Итак, Анита тем или другим способом надевала себе на голову шляпу, а затем время от времени снимала ее и приближалась к одному из зрителей, словно собираясь надеть ее на него. Однако при первом движении того, кто уже мнил себя счастливым избранником, к этому знаку благосклонности танцовщица поворачивалась на месте и одним прыжком оказывалась в другой стороне круга, заигрывая точно так же с кем-нибудь другим, кому предстояло быть обманутым, подобно своему предшественнику;
и каждый раз, когда случался такого рода обман, сударыня, раздавался смех, слышались овации и оглушительные «браво», способные обрушить зал, и это было справедливо, ибо, надо сказать, никогда мотылек, пчелка или сумеречная бабочка, слегка касающиеся своим хоботком цветов на клумбе, не перелетали от одного к другому с большим проворством, изяществом и большей непредсказуемостью, чем Анита. Поскольку я был королем празднества, сударыня, то в конце концов шляпа была возложена на мою голову, надо сказать к моему величайшему смущению, ибо было непонятно, как отблагодарить танцовщицу, которой нельзя даже поцеловать ручку.

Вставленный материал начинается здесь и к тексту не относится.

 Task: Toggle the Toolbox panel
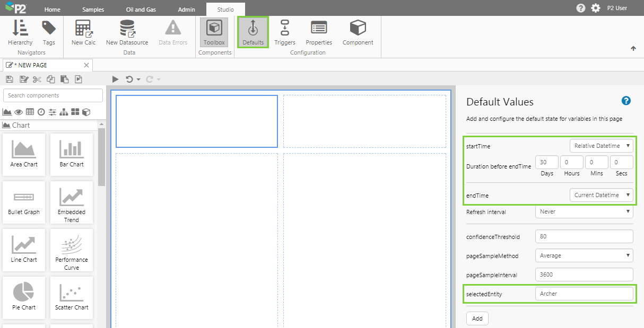214,32
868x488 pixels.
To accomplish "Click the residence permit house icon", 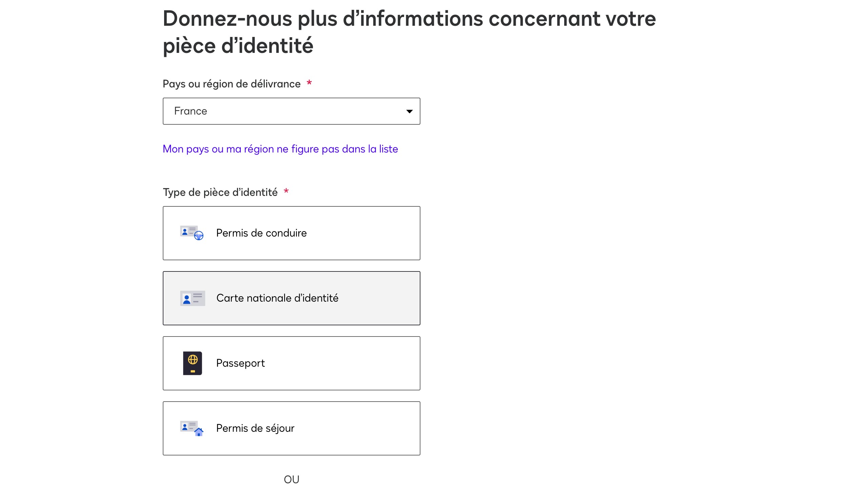I will 192,428.
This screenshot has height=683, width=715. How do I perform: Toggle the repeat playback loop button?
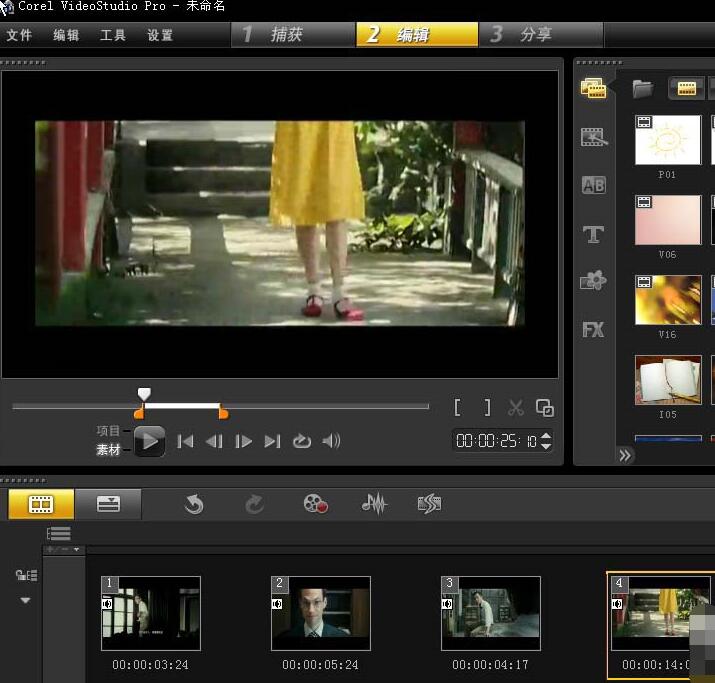click(x=301, y=441)
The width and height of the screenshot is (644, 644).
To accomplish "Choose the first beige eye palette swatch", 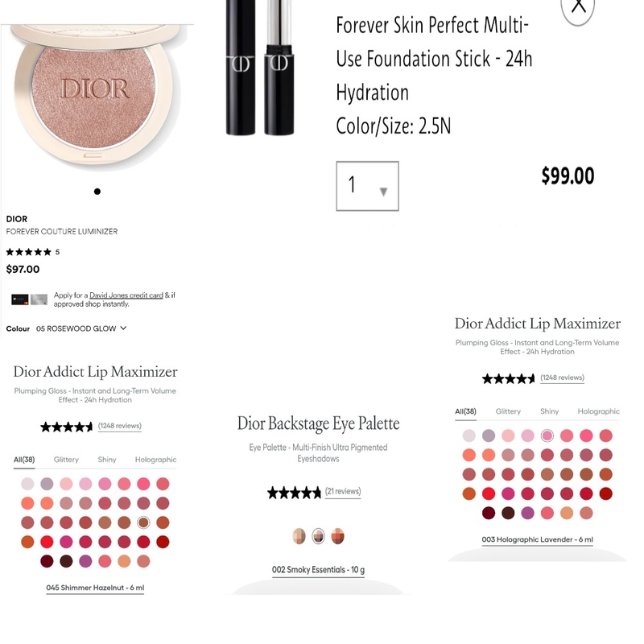I will (299, 536).
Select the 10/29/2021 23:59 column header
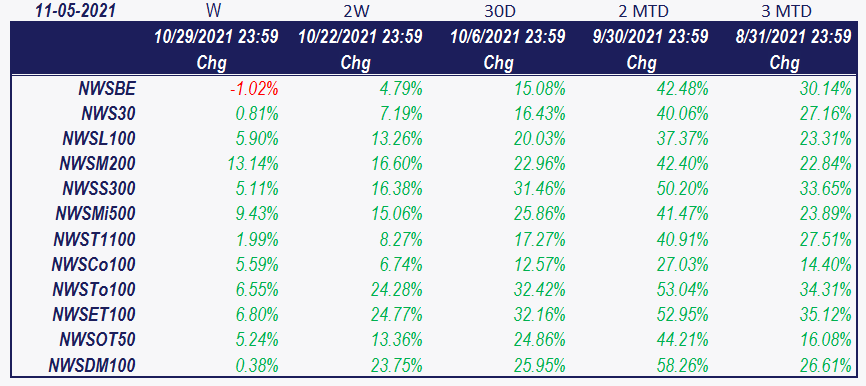 (216, 37)
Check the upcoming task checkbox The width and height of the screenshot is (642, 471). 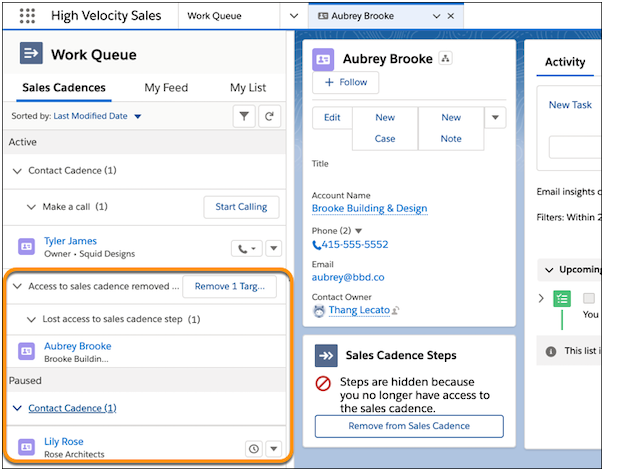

Наступил короткий перерыв, в течение которого Анита среди восторженных рукоплесканий присутствующих принимала похвалы. По-видимому, самое большое удовольствие от похвал она получала, когда ее называли очень пикантной, s а 1 a d а. Я повторил ей тот же комплимент, не найдя другого способа отблагодарить ее. Тем временем к выступлению готовилась Пьетра, и чем больше она привлекала к себе общее внимание, тем короче становилось царствование ее соперницы. Послышались два-три выкрика: «Вито! Вито!» Все голоса повторяли: «Вито!» Я присоединился к ним, даже не понимая, что означает моя просьба. Пьетра вошла в середину круга.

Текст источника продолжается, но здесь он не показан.